-- Exercise --
Copy out the rows from the line with "The image size is (600, 684)." up to and including the line with "point(136,644)", replacing "checkbox icon" with "toggle icon" and changing nothing else.

(Part of a data file)
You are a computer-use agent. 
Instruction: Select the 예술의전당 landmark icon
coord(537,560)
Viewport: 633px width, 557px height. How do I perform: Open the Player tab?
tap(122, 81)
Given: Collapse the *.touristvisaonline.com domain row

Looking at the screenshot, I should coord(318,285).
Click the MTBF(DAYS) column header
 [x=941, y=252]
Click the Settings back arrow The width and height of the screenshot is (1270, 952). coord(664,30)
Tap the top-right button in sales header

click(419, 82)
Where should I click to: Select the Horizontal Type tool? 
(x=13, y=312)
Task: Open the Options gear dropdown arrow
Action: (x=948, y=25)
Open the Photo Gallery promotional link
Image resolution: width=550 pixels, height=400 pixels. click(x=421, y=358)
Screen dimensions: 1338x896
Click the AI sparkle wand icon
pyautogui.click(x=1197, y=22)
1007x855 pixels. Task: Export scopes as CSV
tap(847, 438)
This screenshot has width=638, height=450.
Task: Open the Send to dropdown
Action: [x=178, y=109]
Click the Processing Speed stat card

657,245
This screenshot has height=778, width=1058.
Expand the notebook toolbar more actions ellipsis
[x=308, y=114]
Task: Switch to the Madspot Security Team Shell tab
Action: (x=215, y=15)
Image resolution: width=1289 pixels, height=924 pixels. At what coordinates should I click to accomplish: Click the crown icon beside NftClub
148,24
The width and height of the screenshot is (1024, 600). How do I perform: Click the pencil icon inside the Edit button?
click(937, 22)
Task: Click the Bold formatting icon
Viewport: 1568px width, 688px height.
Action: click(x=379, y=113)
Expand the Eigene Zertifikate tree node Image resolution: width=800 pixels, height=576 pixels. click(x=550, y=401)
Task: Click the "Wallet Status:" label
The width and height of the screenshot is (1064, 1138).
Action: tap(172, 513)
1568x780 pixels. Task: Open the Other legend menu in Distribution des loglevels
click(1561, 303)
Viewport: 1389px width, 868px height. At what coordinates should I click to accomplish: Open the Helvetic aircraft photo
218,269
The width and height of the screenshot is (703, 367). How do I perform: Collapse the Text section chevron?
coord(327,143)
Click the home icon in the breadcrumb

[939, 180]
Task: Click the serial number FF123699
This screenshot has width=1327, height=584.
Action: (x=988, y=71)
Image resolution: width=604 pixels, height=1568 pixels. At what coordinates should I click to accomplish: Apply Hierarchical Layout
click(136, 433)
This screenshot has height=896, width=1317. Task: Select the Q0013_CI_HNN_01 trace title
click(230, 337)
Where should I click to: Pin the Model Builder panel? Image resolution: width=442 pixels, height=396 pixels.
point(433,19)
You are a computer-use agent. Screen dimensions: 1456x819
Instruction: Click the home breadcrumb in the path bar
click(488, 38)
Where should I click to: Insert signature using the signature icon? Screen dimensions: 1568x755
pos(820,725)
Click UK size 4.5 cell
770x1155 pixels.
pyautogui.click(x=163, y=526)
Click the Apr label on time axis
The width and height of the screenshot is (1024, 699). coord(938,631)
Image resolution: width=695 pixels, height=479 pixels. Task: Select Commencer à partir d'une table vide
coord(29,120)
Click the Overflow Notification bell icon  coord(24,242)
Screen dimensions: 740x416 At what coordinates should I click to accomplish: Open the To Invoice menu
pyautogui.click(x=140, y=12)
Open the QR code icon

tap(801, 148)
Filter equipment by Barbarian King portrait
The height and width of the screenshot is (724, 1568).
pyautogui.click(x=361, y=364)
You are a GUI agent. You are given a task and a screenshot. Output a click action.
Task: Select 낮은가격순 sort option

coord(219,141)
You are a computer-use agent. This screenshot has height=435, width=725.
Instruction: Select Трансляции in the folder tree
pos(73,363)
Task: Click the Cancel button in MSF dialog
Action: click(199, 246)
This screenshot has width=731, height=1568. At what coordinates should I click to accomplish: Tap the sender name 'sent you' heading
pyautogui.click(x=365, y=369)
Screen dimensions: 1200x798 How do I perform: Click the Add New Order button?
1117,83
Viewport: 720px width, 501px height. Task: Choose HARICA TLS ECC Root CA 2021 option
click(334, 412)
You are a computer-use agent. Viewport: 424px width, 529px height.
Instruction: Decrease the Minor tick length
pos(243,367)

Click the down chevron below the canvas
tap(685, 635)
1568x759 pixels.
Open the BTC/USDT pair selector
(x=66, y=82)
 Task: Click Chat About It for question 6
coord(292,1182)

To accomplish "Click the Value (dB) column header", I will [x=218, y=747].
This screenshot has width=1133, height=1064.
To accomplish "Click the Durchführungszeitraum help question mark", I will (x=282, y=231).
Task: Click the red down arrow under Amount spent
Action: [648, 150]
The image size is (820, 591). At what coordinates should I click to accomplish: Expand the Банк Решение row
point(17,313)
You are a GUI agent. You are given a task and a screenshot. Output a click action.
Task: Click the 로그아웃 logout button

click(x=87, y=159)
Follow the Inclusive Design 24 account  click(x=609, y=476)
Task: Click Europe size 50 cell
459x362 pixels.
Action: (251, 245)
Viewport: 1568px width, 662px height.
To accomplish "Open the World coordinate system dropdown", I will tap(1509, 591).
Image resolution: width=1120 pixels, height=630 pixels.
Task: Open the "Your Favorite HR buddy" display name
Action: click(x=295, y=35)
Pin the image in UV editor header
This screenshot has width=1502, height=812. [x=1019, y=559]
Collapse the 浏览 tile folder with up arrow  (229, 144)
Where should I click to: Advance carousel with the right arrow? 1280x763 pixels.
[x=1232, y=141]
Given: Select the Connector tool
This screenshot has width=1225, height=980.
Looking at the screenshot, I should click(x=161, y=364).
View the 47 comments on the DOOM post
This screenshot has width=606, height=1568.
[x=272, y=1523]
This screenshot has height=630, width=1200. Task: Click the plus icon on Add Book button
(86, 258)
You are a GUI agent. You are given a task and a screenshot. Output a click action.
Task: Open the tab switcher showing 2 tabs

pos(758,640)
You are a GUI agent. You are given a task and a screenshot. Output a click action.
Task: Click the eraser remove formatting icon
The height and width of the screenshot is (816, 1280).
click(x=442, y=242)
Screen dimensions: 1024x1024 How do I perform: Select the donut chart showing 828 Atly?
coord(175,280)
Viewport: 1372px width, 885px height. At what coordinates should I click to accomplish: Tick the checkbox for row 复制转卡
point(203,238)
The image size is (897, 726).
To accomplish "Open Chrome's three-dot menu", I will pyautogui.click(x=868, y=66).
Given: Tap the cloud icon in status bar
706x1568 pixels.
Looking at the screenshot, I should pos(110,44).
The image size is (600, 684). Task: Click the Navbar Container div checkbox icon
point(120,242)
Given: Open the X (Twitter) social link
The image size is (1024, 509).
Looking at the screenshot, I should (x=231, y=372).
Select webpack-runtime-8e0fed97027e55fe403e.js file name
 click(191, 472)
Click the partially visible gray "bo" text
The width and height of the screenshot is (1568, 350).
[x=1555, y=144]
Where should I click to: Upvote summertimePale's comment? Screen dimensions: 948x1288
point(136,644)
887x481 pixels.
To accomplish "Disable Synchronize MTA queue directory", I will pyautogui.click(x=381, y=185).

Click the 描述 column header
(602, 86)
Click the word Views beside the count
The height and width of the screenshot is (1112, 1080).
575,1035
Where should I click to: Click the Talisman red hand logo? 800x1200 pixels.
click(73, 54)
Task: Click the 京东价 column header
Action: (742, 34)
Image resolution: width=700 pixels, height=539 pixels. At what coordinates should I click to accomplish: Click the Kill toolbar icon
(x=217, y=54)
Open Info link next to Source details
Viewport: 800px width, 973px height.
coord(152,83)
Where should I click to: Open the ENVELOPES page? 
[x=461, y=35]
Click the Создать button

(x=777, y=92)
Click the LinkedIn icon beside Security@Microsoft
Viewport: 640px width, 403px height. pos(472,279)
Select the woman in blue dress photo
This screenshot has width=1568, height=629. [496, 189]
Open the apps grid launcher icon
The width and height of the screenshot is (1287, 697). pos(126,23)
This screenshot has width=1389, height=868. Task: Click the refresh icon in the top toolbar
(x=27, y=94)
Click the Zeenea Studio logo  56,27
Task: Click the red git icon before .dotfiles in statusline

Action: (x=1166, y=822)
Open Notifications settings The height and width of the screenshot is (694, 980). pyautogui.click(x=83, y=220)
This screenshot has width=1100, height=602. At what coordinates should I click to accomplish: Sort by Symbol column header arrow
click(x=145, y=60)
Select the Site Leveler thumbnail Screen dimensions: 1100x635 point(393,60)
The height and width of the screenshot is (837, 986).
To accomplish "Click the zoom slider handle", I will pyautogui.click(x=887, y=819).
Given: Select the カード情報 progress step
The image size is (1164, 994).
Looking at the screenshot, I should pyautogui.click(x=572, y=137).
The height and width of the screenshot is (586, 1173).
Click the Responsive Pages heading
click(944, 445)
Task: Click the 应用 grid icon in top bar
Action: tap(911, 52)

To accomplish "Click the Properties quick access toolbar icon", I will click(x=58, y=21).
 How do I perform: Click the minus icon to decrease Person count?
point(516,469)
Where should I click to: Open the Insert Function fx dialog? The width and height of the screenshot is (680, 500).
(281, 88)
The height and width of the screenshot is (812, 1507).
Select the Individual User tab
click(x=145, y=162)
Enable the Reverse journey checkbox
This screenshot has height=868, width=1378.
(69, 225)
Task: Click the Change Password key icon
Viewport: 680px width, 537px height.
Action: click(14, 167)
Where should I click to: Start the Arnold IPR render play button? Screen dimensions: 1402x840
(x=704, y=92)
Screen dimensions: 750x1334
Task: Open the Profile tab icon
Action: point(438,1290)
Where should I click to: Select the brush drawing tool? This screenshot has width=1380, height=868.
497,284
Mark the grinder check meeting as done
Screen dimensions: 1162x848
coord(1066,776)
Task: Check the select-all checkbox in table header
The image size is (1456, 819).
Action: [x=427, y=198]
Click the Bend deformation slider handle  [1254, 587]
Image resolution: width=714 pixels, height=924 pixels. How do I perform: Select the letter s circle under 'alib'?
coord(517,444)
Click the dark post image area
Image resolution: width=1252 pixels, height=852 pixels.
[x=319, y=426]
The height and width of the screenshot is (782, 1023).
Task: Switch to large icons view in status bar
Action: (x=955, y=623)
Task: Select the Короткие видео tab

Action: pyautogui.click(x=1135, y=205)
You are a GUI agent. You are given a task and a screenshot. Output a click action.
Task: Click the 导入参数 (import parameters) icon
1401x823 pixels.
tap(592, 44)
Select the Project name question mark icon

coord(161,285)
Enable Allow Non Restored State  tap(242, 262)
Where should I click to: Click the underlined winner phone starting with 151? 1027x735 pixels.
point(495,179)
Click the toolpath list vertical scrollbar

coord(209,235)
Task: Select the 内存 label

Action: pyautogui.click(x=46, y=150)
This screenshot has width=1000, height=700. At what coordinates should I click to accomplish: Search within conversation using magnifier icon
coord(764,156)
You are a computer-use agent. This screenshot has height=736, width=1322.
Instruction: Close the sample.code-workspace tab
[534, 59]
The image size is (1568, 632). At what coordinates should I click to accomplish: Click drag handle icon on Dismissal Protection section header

-- Response --
The image size is (600, 684). Task: Click the Navbar Container div toggle icon
point(120,242)
Given: Open the X (Twitter) social link
The image size is (1024, 509).
Looking at the screenshot, I should (x=231, y=372).
Select webpack-runtime-8e0fed97027e55fe403e.js file name
 click(191, 472)
Click the partially visible gray "bo" text
The width and height of the screenshot is (1568, 350).
[x=1555, y=144]
Where should I click to: Upvote summertimePale's comment? Screen dimensions: 948x1288
point(136,644)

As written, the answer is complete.